In your life right now, if you had a correct ideal projected onto it, you could immediately tell where the departures were occurring.
This gets more complicated, of course, if we are not aware of the ideals which our minds are projecting onto our surroundings. The principle remains firm, though: a person must have an ideal with which to compare his or her actual environment in order to detect departures. If the ideal isn’t established accurately, departures will be missed or mistaken.
A new teacher, for example, might have a wrong ideal for a classroom. Her mind might be projecting an ideal of quiet obedience onto the thirty or so students in front of her. Confronted with a lively, active, interested and voluble class, she falsely imposes penalties and severe discipline to try to achieve her ideal, leaving bubbling resentment and disaffection in her wake — as well as failing in any educational goal.
An experienced teacher, having the ideal scene of ‘Active, engaged students’, would have a different approach: what might have been considered departures by the rookie are recognised as part of a healthy scene and utilised by the veteran. After many years of making mistakes as a teacher, I finally gained the experience to manage teenagers learning about literature to the point where, discussing particular poems, my class once divided into two halves and a civil war almost broke out as each tried to defend their own views of the poetry. An inexperienced teacher might have tried to quell the ‘noise’ — what I saw was twenty students avidly interested in the poems and willing to shout about them. Result? A lively class fully engaged with what might have been a boring topic. Education occurred.
Correct thinking is all about quick, accurate comparisons between the ideal and the flow of data coming in. Spot departures; don’t ignore statistics; don’t miss what’s actually going on because you have a faulty or misplaced ideal and no familiarity with the scene.
A Practical Thinking Test
Try this at home: pick a distinct area of your life, preferably not one with which you are tremendously upset right now — your upset is an indication of troubled thinking in the area, and you’ll need more time and wisdom perhaps before you can ‘unpick’ what’s going on there.
Let’s say you pick your workplace.

▶ _STORED RECORDS_
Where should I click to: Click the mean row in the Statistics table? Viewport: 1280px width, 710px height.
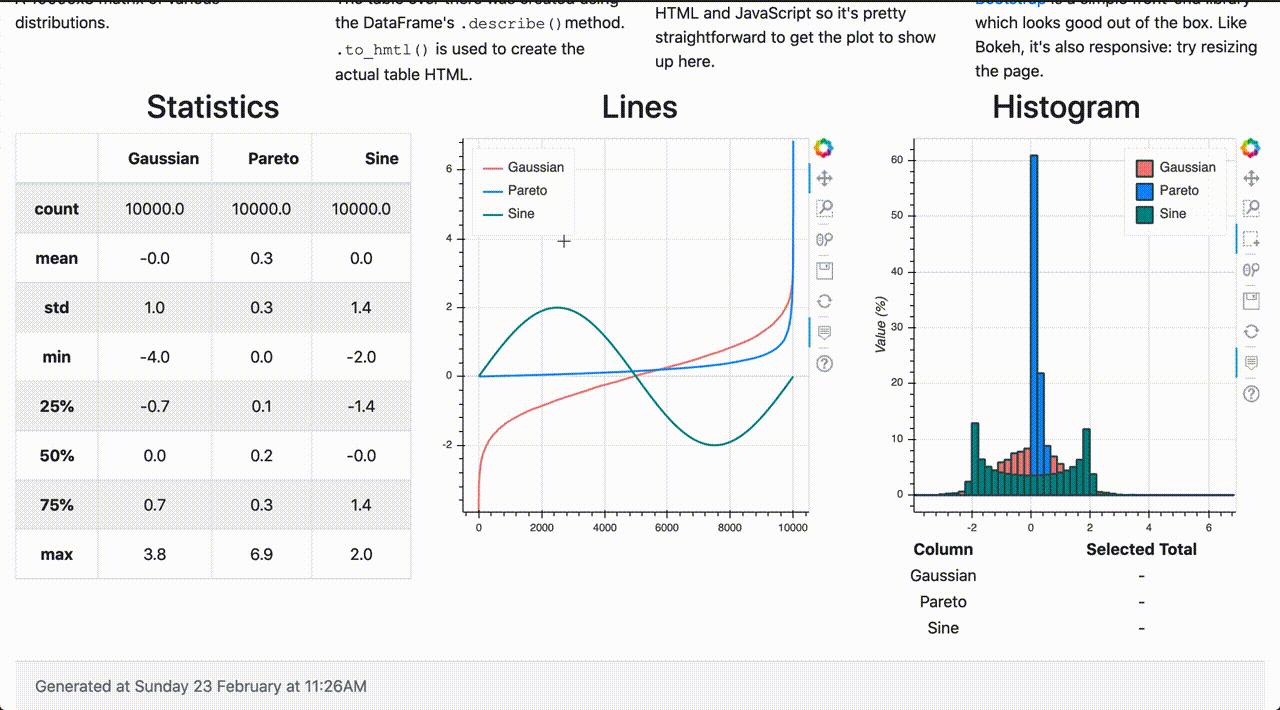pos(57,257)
==
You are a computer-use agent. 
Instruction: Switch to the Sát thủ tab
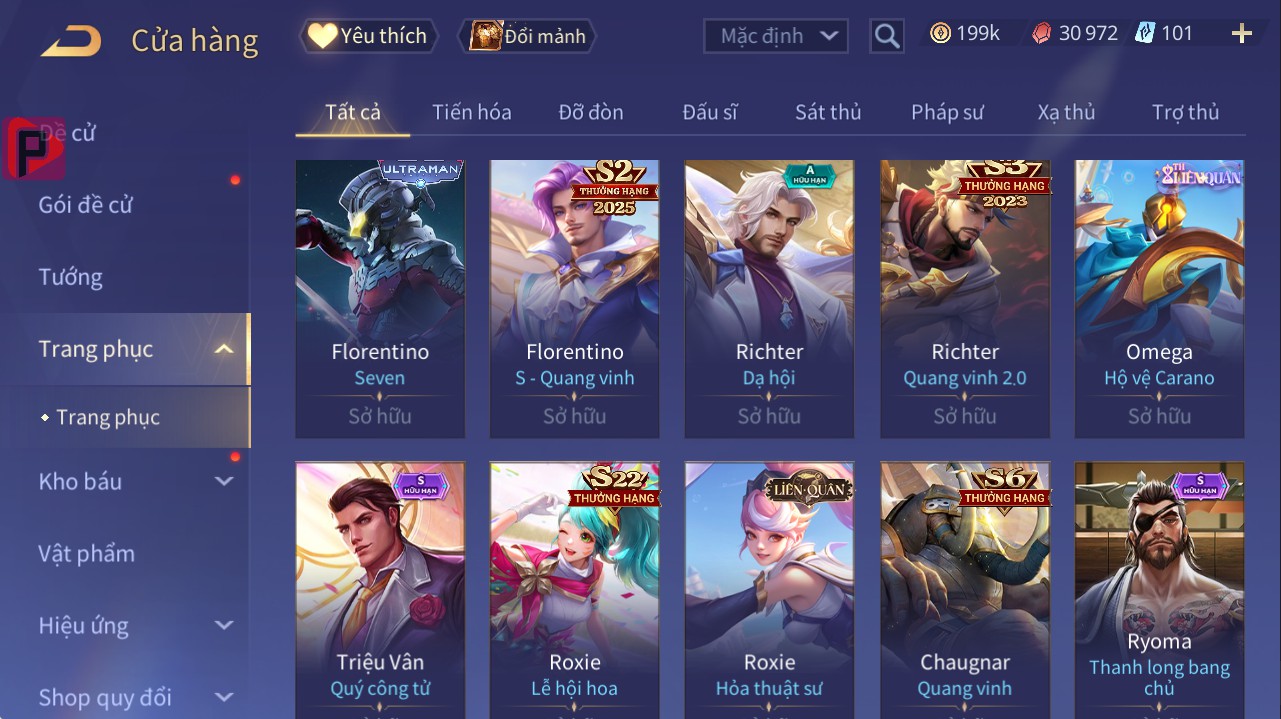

▶ _PROBLEM_
Continue the passage about spotting departures from an ideal, starting right after its last sentence, "Let's say you pick your workplace."

▶ _ANSWER_
Ask yourself ‘What is the ideal for this activity? What should be going on here in order to achieve the products that need to be produced?’
Actively project that scene onto the work environment. Use as much imagination as you need, but don’t add in anything that doesn’t fit with the ideal.
Now, step back and spot departures from that ideal.
1. Look for things that are missing that should be there (or present that shouldn’t be there).
2. See if you can see events are out of an expected sequence.
3. Is something taking too much time? Or is something being rushed and needs more time?
4. Look for things that seem out of place.
5. Has something been exaggerated or reduced in importance in some way?
You may be too immersed in the existing picture to be able to do this easily at first. It helps if you have been away from the area for a while, like after a holiday — you come back refreshed and with a new energy to accomplish what is supposed to be being accomplished — and you see various departures getting in the way. Your normal reactions might range from ‘That’s so infuriating!’ to ‘He’ll never change’ to ‘Why does this make me so mad?’ to ’That’s just the way it is’. But that’s part of a nervous system response which is occurring in the absence of accurate thinking.
List out the departures if you can:
What was missing?
What was out of sequence?
What was rushed or took too long?
What was out of place?
What seemed exaggerated, or belittled?
Put aside opinions and judgements — they just get in your way and are often full of cognitive distortions. Just make a cold list.
You might start to see that many of these departures have common denominators. Perhaps many lead to one area of the workplace, or one person, or one product.
That’s your ‘situation’ — the departures have helped isolate the main area which is the source of most of the trouble.
Analyse that area more closely.
Directly inspect it.
You may find something which opens the door to sorting out your whole workplace, bringing it closer to its ideal.
Give it a try.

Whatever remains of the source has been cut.